As 8086 has a 16-bit ALU with 16-bit registers, this is how I pictured adding two 16-bit numbers:
MOV BX,12FFh
MOV CX,0001h
ADD BX,CX
But my professor said that 8086 did this operation in two steps instead of one by adding the numbers in pairs of 8-bit numbers. She said that the carry generated by lower sum won't be carried over if we used ADD instruction directly. This is how she solved it:
MOV BX,12FFh
MOV CX,0001h
ADD BL,CL
ADC BH,CH
Is her solution the only accepted way of adding two 16-bit numbers?
Your first code block produces identical results in BX to your second code block. (And in CF and SF, and I think OF. Not ZF, PF, or AF, though, for obvious reasons.)
16-bit add
is not SIMD addition of two separate byte adds. If you want that, use movd xmm0, ebx
/ movd xmm1, ecx
/ paddb xmm0, xmm1
. MMX / SSE2 paddb
is SIMD addition with separate byte elements. Scalar integer add
is a single integer addition operation on the entire operand-size, with CF and OF determined according to the top of the register, whatever that is.

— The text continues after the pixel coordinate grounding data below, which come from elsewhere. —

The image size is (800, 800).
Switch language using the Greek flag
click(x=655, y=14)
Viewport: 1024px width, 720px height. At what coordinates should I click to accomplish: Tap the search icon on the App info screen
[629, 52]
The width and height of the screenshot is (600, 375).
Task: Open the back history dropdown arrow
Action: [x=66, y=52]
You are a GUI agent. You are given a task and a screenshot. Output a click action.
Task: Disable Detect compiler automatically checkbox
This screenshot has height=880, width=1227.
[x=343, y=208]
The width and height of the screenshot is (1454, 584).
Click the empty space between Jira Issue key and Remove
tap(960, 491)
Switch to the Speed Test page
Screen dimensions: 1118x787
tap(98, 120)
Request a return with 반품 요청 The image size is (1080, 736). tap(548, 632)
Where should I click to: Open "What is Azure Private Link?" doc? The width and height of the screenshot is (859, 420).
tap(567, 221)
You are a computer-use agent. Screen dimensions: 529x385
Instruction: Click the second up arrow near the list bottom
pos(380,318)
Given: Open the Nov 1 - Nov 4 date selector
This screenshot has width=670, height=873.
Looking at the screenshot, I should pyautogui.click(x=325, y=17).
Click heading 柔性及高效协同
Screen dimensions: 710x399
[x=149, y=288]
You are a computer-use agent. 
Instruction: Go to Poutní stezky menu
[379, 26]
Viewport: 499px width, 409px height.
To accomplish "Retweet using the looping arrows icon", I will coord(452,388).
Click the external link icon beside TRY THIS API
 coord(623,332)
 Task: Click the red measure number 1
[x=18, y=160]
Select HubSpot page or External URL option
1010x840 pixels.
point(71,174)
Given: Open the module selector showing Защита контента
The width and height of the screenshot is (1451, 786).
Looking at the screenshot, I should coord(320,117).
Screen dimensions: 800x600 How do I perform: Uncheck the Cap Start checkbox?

You can trivially prove this by constructing a test case where carry propagates across the 8-bit boundary. Single-step this in a debugger and look at registers after the add.
mov ax, 0x80
add ax, ax ; ax = 0x0100 = 0x0080 << 1
Or look at compiler output, like https://godbolt.org/z/xKfK6h4d5 where GCC uses add eax, edx
to implement addition of two short
variables, or any existing examples of code using add
to do pointer math, for example.
Perhaps your professor has had to learn assembly herself to teach a course, and doesn't have much experience with it. The fact that add
and other integer-register operations are single operations on the whole number is pretty fundamental, and is like that across all(?) ISAs. (Although 8086 is one of the few with partial registers that alias onto low/high halves). Hopefully she can correct her misunderstanding and let the class know how assembly works.